La prescription s’interrompt donc notamment par la reconnaissance de dette du débiteur ainsi que l’introduction d’une action même il ne s’agit que d’une action en référé.

Par contre il faudra être prudent car le désistement de l’instance ou sa péremption rendra non avenue l’extinction. En d’autres termes, si le créancier se désiste de son action, il ne pourra ensuite pas prétendre avoir interrompu la prescription. Nous ferons comme si l’action n’avait pas été engagée.

Autres points intéressants, en présence de débiteurs solidaires l’interruption est opposable à tous les débiteurs solidaires même si l’action est introduite contre seul l’un d’eux. De même contre la caution, l’action contre le débiteur principal interrompra l’action contre le débiteur principal.

Art. 2240. – La reconnaissance par le débiteur du droit de celui contre lequel il prescrivait interrompt le délai de prescription.
« Art. 2241. – La demande en justice, même en référé, interrompt le délai de prescription ainsi que le délai de forclusion.
« Il en est de même lorsqu’elle est portée devant une juridiction incompétente ou lorsque l’acte de saisine de la juridiction est annulé par l’effet d’un vice de procédure.
« Art. 2242. – L’interruption résultant de la demande en justice produit ses effets jusqu’à l’extinction de l’instance.
« Art. 2243. – L’interruption est non avenue si le demandeur se désiste de sa demande ou laisse périmer l’instance, ou si sa demande est définitivement rejetée.
« Art. 2244. – Le délai de prescription ou le délai de forclusion est également interrompu par un acte d’exécution forcée.
« Art. 2245. – L’interpellation faite à l’un des débiteurs solidaires par une demande en justice ou par un acte d’exécution forcée ou la reconnaissance par le débiteur du droit de celui contre lequel il prescrivait interrompt le délai de prescription contre tous les autres, même contre leurs héritiers.

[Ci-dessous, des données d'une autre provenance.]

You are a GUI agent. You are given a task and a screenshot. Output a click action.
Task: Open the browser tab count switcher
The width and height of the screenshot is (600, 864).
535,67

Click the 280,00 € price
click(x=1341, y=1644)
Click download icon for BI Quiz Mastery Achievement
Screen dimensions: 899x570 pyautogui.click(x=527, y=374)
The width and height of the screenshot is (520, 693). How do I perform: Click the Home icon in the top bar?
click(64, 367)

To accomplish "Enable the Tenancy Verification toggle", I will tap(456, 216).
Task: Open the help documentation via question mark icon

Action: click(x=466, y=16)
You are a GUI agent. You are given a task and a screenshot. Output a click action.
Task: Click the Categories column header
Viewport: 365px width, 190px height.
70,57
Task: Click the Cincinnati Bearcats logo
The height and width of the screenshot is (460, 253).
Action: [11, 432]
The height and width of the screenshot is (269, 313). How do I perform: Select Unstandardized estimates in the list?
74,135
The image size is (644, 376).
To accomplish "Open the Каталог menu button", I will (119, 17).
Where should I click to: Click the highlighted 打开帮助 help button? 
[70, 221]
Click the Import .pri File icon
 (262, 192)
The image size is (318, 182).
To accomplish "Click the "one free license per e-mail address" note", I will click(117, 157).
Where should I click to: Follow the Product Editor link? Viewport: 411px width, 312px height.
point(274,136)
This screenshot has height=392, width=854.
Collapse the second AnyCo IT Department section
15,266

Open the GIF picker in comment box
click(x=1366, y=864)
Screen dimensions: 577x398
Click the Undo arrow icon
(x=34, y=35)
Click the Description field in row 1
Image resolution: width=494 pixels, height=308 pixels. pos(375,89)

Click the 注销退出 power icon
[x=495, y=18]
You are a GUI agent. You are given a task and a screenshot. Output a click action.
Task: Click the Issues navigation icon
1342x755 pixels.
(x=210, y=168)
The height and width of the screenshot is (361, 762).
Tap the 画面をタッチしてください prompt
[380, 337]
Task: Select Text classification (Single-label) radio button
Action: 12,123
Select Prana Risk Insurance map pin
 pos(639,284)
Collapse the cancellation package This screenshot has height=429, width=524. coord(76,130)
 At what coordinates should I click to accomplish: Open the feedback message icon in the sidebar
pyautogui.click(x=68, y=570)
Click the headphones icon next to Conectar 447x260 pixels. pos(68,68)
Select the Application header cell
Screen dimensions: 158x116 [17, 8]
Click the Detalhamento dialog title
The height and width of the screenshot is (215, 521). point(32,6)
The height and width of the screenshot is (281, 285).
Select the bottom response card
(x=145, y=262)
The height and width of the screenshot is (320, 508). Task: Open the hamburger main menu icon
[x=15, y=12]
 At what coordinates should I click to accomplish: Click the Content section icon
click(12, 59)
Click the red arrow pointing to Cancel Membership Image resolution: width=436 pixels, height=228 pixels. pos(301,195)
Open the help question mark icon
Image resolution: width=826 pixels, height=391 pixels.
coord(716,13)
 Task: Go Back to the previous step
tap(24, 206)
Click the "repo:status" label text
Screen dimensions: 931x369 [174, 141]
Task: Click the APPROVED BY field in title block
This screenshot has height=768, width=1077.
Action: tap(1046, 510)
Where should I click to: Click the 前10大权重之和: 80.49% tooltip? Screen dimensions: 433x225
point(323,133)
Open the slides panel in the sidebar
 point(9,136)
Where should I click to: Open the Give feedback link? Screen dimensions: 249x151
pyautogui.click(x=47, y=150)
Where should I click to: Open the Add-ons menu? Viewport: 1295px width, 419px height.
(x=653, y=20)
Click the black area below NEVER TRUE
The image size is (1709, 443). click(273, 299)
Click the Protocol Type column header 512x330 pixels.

c) La suspension de la prescription,

Dans l’hypothèse d’une suspension de la prescription, le délai de prescription ne repart pas à zéro mais est suspendu jusqu’à ce qu’il reprenne son court.
Exemple : une créance commerciale est née en janvier 2009. La prescription devrait donc courir jusqu’en janvier 2014.
Mais, le 1er janvier 2012, une médiation a été entreprise entre le créancier et son débiteur.
La médiation dure 1 an jour pour jour. La prescription recommence à courir le 1er janvier 2013 pour une durée encore de 2 ans, soit jusqu’en janvier 2015.

La réforme souhaite préciser que la négociation ou une médiation suspend la prescription. Il sera intéressant de voir en pratique comment les négociations pourront suspendre la prescription.
Il sera probablement nécessaire de formaliser les négociations en établissant une déclaration officielle. Qui permette de justifier que des négociations sont en cours et que ces négociations suspendent les prescriptions. Cette disposition du projet de Loi ne semble pas permettre pour l’instant d’être appliqué à des délais de forclusion. Il faudra donc être vigilant de bien déterminer si le délai est un délai de prescription ou de forclusion.

Autre cause de suspension prévue par la réforme, l’éventualité d’une mesure d’instruction ordonnée par un juge avant un procès. La loi vise essentiellement ici les expertises préalables au procès. Ces expertises sont souvent longues et il était donc normal de prévoir qu’elles suspendent la prescription. Il aurait été sinon extrêmement risqué de tenter de faire une expertise avant d’exercer un recours.

Cette réforme ambitieuse ne peut qu’être approuvée notamment en ce qu’elle accorde la possibilité de prévoir contractuellement des prescriptions adaptées aux situations.
La réforme apporte en outre de la clarté et une plus grande uniformité du régime des prescriptions dans leur ensemble.
Il faut espérer que les régimes spéciaux de prescription puissent être limités à leur strict minimum car toute multiplication des délais emporte nécessairement confusion dans l’esprit du public. Vu les l’importance de ces délais et leurs conséquences, la simplicité et la connaissance de ces délais par leur plus grand nombre doit être l’objectif poursuivi.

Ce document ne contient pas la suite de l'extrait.